Les parties prenantes, réunies au cours d’une assemblée générale extraordinaire de l’Organisme de défense et de gestion (ODG) de l’AOP Camembert au siège régional de l’Inao, ont voté à 53 % le refus du nouveau cahier des charges, et 97 % des professionnels ont fait valoir leur souhait de renoncer au projet de grande AOP. Ce vote vient confirmer celui du 29 janvier. « Nous avions pourtant trouvé une solution pour exprimer le terroir malgré la pasteurisation, par le retour des fondamentaux du camembert mi-lactique mi-présure qui avaient été abandonnés de longue date.
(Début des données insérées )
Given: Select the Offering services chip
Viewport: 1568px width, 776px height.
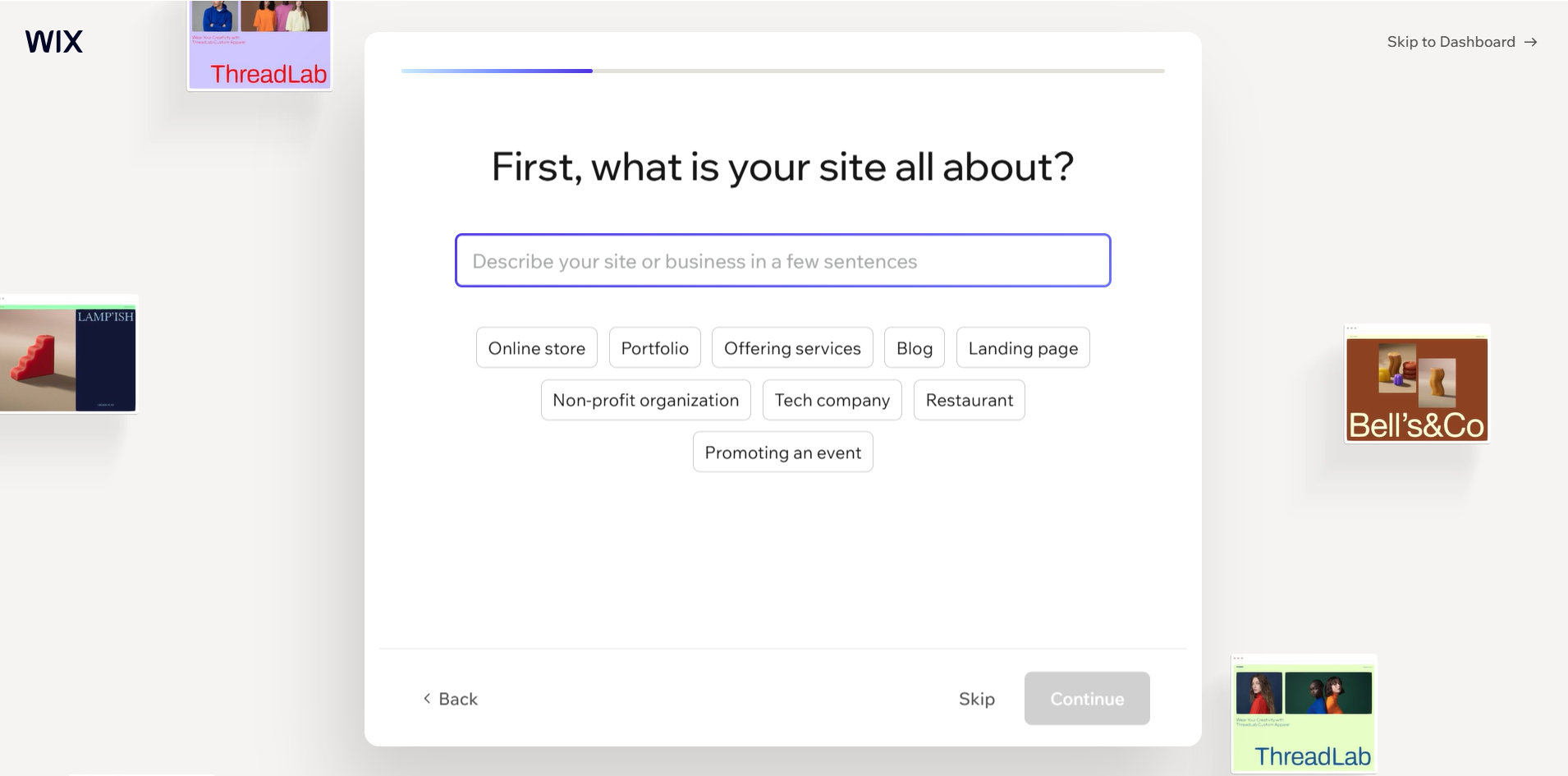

C’est de cela que les fabricants n’ont pas voulu probablement… », laisse entendre Patrick Mercier, président de l’ODG.

Devant les Tribunaux

Le battage médiatique autour de la problématique du lait cru aura fortement pollué les discussions durant ces deux années. Quel accueil le consommateur aurait-il réservé à cette nouvelle AOP discréditée par plusieurs leaders d’opinion ?

Pour le président de l’ODG, l’échec de ce projet doit aussi sonner le glas des camemberts « fabriqués en Normandie ». « L’application de la réglementation européenne sur la protection des appellations d’origine doit être immédiate. […] L’AOP “Camembert de Normandie” est protégée, notamment contre toute usurpation de notoriété, d’évocation de celle-ci quant à l’origine. » Il a demandé, dès le lendemain de l’assemblée générale, à l’administration et aux distributeurs de faire leur travail pour « veiller au retrait de toute référence à la Normandie sur tous les fromages de type camembert ».

Il n’aura pas fallu plus d’une journée pour que la hache de guerre soit déterrée. Le conflit pourrait alors trouver son issue devant les tribunaux.